Топчян утверждал, что место это замечательное. Не какая-нибудь грязная забегаловка, не притон озабоченных матросов и противных девок, а красивое, если не сказать даже роскошное заведение. Редкое, где девицы обнажаются полностью, забывая про стыд и антисанитарию. Более того, Агаськин друг Остап ходит туда специально. Даже презерватив заранее надевает. Он, вишь ли, честный — жене изменять не может, а потому повадился ходить в этот клуб на углу Сансета и Харпера. Там хорошо — руками никого не трогаешь, верность сохраняешь, семейные устои блюдешь и при этом удовольствие получаешь необыкновенное. Есть, дескать, там такой специальный интимный танец за отдельную плату — девочки такое вытворяют, что мертвый очухается и всех удивит.

Ну как тут было не заинтересоваться. Пришли, значит. 3 бакса за паркинг заплатили. 10 — за вход. И еще обязательно надо взять два безалкогольных дринка за "чирик". Бедный Топчян сказал, что у него денег нету, а потому просил меня заплатить за его сок. В общем, вошли. Сели.

В большом довольно зале — десяток мужиков и в два раза больше полуголых баб. В мини-платьицах такие, на высоких каблуках и почти все крашеные блондинки. Единственная негритянка на специальной площадке рядом с шестом что-то вытворяла со своими ногами. Причем, не обращая никакого внимания на музыку, невпопад как-то. То повернется спиной, то изогнется, то вокруг палки ногу закинет. С расстояния в полумраке видно плохо, а близко подходить — значит чаевые отслюнявливать. На фиг надо. Да и видел я все эти части тела не раз и бесплатно. Что за удовольствие бессмысленно на них пялиться, непонятно. Ну да ладно, думаю, посмотрим, что дальше будет.

А дальше, можно сказать сразу, начали подходить девицы и предлагать этот любимый Остапом интимный танец. Всего за 25 долларов. Подойдут, колено твое потрогают, руку задержат. Одна села на Топчяна и сидела несколько минут. Он издергался весь, но денег с кредит-карты снимать не пошел. Стойкий, как Одиссей. Молодец.

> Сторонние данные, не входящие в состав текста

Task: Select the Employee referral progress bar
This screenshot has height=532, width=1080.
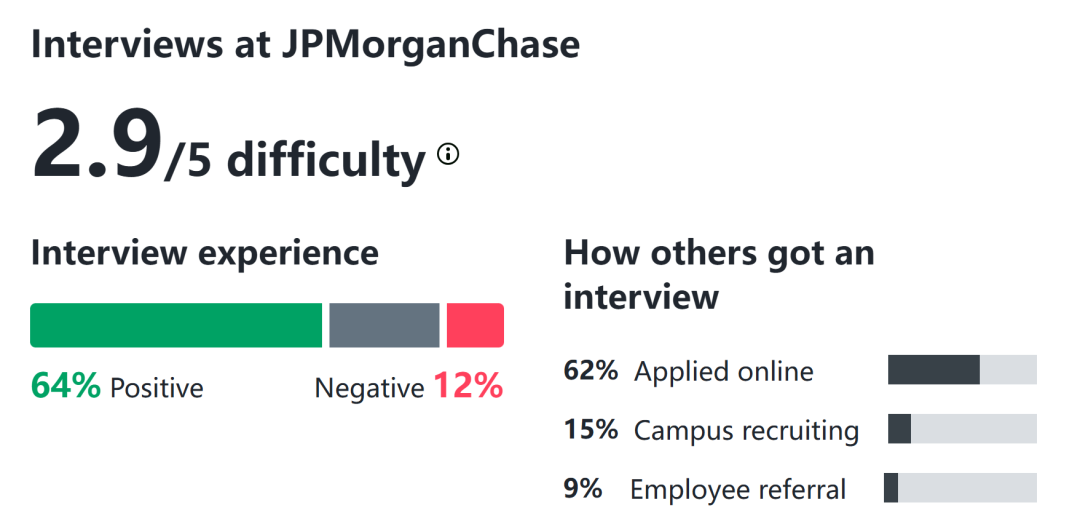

Негритянка же меж тем отъерзала свое, натянула трусы и пошла за столик. Мужик, который на нее больше всех пялился, подсел, и стали они о чем-то беседовать. Агасси с видом знатока утверждал, что тот просто договорился с ней о взаимовыгодной встрече. Может, и так. Кто знает?

Потом еще две девки на площадке станцевали. Хотя какой это танец? На палке вниз головой повисели. Чушь полная. Одна совсем тощенькая вылезла. Неказистая. В замшевой шляпе. Обезьянка такая. Ей один дядя денюжку зубами передал, она зубами взяла. К нам кривенькая какая-то доходяга подошла, тоже на прайвит-танец кликала.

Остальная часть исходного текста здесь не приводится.